Instructions to follow.
From the entries provided below, copy each line that contains the word "computer".

[Pixel coordinate grounding data]
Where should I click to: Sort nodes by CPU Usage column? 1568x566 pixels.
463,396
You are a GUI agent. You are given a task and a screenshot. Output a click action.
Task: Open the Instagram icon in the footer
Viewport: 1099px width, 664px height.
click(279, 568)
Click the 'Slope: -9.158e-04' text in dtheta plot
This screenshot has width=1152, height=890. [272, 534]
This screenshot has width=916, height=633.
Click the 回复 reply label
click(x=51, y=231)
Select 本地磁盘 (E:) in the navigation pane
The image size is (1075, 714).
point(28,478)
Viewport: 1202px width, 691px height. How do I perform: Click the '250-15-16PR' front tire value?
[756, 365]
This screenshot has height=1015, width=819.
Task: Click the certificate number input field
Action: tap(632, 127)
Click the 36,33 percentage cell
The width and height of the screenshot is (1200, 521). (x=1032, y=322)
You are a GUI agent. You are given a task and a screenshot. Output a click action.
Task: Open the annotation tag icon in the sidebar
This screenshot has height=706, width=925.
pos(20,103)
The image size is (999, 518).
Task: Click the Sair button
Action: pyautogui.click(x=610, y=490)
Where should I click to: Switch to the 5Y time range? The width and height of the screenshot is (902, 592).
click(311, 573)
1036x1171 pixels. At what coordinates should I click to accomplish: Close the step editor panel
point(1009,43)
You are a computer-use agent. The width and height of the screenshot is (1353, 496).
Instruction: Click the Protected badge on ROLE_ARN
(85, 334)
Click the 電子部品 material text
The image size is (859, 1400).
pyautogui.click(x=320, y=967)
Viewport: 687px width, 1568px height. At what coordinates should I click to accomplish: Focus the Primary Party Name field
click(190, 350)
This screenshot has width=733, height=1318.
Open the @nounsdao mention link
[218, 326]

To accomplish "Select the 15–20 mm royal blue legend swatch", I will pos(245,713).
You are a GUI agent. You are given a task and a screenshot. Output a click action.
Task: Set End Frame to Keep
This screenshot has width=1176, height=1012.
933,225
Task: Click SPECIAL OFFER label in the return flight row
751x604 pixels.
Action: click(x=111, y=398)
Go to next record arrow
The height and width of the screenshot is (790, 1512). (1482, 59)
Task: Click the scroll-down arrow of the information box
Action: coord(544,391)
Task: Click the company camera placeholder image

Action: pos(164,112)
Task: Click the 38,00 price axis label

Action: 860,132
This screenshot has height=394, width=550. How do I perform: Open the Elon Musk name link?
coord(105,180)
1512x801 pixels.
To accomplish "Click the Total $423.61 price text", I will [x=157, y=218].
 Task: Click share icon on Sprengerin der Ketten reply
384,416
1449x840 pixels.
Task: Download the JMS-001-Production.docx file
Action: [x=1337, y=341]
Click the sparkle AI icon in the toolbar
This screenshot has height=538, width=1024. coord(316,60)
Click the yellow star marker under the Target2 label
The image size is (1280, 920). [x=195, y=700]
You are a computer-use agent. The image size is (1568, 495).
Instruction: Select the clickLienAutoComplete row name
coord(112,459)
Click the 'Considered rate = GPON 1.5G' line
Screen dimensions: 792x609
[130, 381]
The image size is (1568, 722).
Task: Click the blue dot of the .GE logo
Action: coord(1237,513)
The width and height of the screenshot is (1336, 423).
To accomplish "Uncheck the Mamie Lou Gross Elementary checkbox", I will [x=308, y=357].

Task result.
You are a computer-use agent. The width and height of the screenshot is (1353, 496).
You are a computer-use agent. The image size is (1568, 495).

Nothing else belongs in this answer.